Kathy Spencer: Sewage in hospital walls is unacceptable – yet we accept it


Whangārei Hospital has raw sewage in its walls and the conditions for staff and patients have been described as “disgusting”.

Now that the Prime Minister has said it’s not acceptable, the immediate problem will probably be fixed. However, if that’s all that happens, our public hospitals will continue to crumble, requiring one patch-up job after another.

The real question is: Why wasn’t the deterioration of Whangārei Hospital addressed years ago before lights started falling off the ceiling, windows fell out, and sewage started flowing in the walls?

It’s an all-too-familiar story and shows a fundamental failure in the system for maintaining and replacing our public hospitals.

The poor state of our hospitals has been well-documented: a Government stocktake completed in June 2020 found that $14 billion would need to be invested in DHB infrastructure over the next decade.

The Government has made funding available

In its first Budget in 2018, the Labour-led Government started out on the right foot by making $750 million available for health sector infrastructure. This was followed-up in the 2019 Budget with a further $1.7b.

However, investment decisions have lagged behind, leading to $1.1b being carried forward two years “to reflect the changes in timing in various capital projects”. This is clearly a significant failure of the investment system, presented as a minor matter of timing, with no further explanation thought necessary.

In Budget 2020, funding was increased by a further $750m and the whole lot was re-packaged into a “Health Capital Envelope” of more than $3b to be used in the period 2020 – 2025.

Budget 2021 increased funding yet again, this time by $1.9b, to give a Health Capital Envelope of a little over $5b.

To put this amount in perspective, the Christchurch Hospital redevelopment cost $516m, and options for redeveloping Whangārei Hospital range from $570m to $1b.

There is no shortage of proposals from DHBs to use this money – they have identified $8.4b of projects over the same three to four-year period.

In February this year, Northland, MidCentral, Hawke’s Bay, and Nelson Marlborough DHBs had all requested funding for regional hospital redevelopment.

Officials told the Ministers of Finance and Health: “…historic under-investment has led to the bow-wave of investment required now”. The report noted that the last National Government had provided a total of only $150m of new capital for DHB developments over its final three Budgets.

However, the same report went on to recommend that Cabinet approve only $250m of projects, and that a further $250m should be held back, in case of a lack of money in future. For once, no-one appears to be blaming Covid for the lack of action.

The DHBs’ proposals were all declined, to be reconsidered at a later date.

Process for hospital redevelopment

Treasury is responsible for the investment management system that governs investment in the public sector, including our public hospitals. All projects costing over $15m are subject to Treasury’s tortuous business case process.

The standardised templates are very lengthy and tidy-minded, prizing consistency of form-filling above having hospitals that are fit to deliver services to New Zealanders.

A focus on risk means projects are often left until buildings are literally unsafe, e.g. when black mould was found in Middlemore Hospital and raw sewage appeared in the walls in Whangārei Hospital.

Northland DHB has been wrestling with the business case process since 2015. It takes so long that redevelopments, when they finally happen, may no longer meet community needs. For example, the Northland population has grown significantly in recent years meaning that the current $572m proposal will only be big enough to meet demand until 2030.

Nelson Marlborough DHB started the process in 2016, taking four years to get to a completed “Indicative Business Case”. They are currently working on the “Detailed Business Case” which they expect to complete in April next year. After that there’s the “Implementation Case”, not to mention the “Gateway Review”.

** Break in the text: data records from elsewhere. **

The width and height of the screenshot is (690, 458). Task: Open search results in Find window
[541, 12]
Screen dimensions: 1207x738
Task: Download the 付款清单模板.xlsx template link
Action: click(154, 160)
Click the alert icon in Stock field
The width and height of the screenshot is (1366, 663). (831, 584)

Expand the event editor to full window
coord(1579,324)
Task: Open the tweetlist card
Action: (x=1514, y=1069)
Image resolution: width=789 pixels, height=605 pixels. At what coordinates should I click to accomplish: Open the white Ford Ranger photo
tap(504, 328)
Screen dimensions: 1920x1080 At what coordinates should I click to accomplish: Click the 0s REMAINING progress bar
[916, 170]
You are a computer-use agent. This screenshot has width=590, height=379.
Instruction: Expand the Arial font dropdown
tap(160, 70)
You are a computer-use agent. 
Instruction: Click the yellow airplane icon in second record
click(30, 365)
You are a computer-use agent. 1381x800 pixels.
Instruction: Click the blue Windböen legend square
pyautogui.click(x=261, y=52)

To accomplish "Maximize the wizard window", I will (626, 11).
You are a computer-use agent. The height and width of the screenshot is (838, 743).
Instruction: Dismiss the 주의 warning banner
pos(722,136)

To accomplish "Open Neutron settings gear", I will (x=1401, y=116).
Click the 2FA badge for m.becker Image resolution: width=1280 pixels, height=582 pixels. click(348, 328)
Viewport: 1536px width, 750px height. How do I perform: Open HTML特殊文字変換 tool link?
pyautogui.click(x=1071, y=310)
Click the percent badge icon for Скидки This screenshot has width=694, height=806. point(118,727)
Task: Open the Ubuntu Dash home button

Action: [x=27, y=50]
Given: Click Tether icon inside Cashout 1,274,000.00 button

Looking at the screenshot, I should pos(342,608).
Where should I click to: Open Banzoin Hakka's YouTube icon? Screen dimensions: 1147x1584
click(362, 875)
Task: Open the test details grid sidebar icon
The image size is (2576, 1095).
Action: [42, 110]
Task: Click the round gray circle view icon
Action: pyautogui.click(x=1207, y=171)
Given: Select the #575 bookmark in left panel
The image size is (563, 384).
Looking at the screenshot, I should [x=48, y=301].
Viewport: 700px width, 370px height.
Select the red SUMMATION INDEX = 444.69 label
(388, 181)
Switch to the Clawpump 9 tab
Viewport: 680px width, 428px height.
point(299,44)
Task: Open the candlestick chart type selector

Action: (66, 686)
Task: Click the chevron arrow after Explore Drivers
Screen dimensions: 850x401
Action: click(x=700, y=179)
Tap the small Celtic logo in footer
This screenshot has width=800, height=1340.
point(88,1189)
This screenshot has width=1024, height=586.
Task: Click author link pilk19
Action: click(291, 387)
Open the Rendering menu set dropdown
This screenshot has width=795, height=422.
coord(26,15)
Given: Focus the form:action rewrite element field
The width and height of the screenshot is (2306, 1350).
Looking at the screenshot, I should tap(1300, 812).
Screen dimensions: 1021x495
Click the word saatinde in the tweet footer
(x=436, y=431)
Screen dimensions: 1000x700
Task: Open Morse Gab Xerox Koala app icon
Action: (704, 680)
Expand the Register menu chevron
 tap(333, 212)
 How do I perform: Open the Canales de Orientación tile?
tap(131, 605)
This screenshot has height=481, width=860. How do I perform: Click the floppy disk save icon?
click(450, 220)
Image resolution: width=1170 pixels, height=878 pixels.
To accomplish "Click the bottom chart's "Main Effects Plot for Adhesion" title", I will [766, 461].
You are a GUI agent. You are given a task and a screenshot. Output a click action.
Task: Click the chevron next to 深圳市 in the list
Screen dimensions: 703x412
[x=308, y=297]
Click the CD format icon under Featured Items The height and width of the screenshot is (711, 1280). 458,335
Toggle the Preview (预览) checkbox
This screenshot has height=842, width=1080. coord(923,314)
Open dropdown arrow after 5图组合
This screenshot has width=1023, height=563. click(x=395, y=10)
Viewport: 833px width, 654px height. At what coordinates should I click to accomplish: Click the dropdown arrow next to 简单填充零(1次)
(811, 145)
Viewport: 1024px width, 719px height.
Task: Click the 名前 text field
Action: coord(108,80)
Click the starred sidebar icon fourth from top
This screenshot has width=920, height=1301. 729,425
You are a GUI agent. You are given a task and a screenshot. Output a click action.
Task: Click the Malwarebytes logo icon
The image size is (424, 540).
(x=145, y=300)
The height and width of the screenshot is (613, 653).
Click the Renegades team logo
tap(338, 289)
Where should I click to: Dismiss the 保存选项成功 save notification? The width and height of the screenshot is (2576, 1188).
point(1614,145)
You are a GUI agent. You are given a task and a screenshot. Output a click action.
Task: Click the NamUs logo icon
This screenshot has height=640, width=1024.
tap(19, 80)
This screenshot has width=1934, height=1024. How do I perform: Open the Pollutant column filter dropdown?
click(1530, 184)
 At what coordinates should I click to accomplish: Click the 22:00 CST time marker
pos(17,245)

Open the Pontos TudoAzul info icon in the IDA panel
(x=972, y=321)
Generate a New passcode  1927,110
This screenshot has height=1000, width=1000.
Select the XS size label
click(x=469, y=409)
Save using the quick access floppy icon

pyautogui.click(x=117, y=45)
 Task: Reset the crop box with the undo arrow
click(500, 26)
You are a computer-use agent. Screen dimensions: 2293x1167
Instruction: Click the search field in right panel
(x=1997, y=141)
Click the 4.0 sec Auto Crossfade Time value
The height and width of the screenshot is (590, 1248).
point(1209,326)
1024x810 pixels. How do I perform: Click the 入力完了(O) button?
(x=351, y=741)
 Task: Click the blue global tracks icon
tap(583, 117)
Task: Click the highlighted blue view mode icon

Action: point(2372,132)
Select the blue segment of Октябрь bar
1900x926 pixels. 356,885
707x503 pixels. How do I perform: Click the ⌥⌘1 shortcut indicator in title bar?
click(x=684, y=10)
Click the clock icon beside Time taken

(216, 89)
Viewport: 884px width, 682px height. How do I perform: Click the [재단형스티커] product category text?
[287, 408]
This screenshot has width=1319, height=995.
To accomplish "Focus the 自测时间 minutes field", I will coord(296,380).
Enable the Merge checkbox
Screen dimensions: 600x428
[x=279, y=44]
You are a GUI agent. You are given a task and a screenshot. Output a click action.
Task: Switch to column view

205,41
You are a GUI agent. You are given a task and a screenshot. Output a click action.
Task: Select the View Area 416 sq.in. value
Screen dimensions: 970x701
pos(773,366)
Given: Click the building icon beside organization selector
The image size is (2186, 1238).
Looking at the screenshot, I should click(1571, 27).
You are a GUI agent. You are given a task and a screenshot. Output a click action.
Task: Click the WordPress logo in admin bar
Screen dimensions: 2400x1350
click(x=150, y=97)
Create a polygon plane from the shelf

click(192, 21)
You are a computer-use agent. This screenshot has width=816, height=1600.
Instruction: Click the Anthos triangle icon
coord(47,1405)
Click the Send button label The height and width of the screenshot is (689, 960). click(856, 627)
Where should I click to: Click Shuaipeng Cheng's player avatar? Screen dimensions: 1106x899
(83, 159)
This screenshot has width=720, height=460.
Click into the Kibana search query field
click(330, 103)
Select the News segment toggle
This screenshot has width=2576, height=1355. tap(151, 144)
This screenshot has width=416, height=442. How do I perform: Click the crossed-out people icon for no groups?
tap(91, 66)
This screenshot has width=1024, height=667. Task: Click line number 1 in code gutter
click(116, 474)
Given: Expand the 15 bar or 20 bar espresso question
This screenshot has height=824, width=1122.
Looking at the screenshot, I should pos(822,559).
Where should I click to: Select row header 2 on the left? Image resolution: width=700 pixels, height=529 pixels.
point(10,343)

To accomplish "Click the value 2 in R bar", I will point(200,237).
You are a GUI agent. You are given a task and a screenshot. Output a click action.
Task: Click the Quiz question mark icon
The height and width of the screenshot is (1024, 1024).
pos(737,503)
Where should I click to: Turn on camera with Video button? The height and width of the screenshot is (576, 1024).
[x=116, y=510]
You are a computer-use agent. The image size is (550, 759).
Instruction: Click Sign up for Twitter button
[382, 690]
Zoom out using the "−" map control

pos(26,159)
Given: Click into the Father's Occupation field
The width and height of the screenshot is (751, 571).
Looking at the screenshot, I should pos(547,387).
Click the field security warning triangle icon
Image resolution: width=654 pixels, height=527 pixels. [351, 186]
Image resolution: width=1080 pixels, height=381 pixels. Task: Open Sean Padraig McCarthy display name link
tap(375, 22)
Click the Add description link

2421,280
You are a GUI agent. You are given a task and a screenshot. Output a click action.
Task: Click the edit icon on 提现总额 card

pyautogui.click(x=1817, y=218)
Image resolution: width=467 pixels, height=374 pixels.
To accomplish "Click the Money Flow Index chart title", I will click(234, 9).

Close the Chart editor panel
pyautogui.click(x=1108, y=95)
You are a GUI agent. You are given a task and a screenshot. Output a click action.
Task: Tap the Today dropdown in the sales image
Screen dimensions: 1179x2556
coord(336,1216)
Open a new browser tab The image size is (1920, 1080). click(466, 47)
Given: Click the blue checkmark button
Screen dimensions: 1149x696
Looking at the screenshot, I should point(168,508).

Treasury claims that the process is “good management practice”. However, a process cannot be “good management practice” if it routinely stymies DHB efforts to get the required upgrades underway.

What needs to happen?

These projects need to get underway now and we can’t afford further delays as a result of the Government’s focus on health reforms.

Ministers should insist on timely decision-making so the funding Cabinet has made available is actually used.

When Health NZ takes over from DHBs, it should be given responsibility for allocating the Health Capital Envelope, using its four regional divisions. To maintain existing expertise, the Health Infrastructure Unit in the Ministry of Health should be transferred to Health NZ.

There should be no requirement to use Treasury’s business case process. Instead, planning should be streamlined, flexible, and easy to follow.

Covid has shown us that ministers and officials can make things happen in the face of an immediate threat. The trick is to pretend it’s an emergency.

• Kathy Spencer was a deputy director general in the Ministry of Health, a general manager in ACC, and a manager in the Treasury. She has also worked as a senior adviser to a Minister of Health and a Minister of Revenue.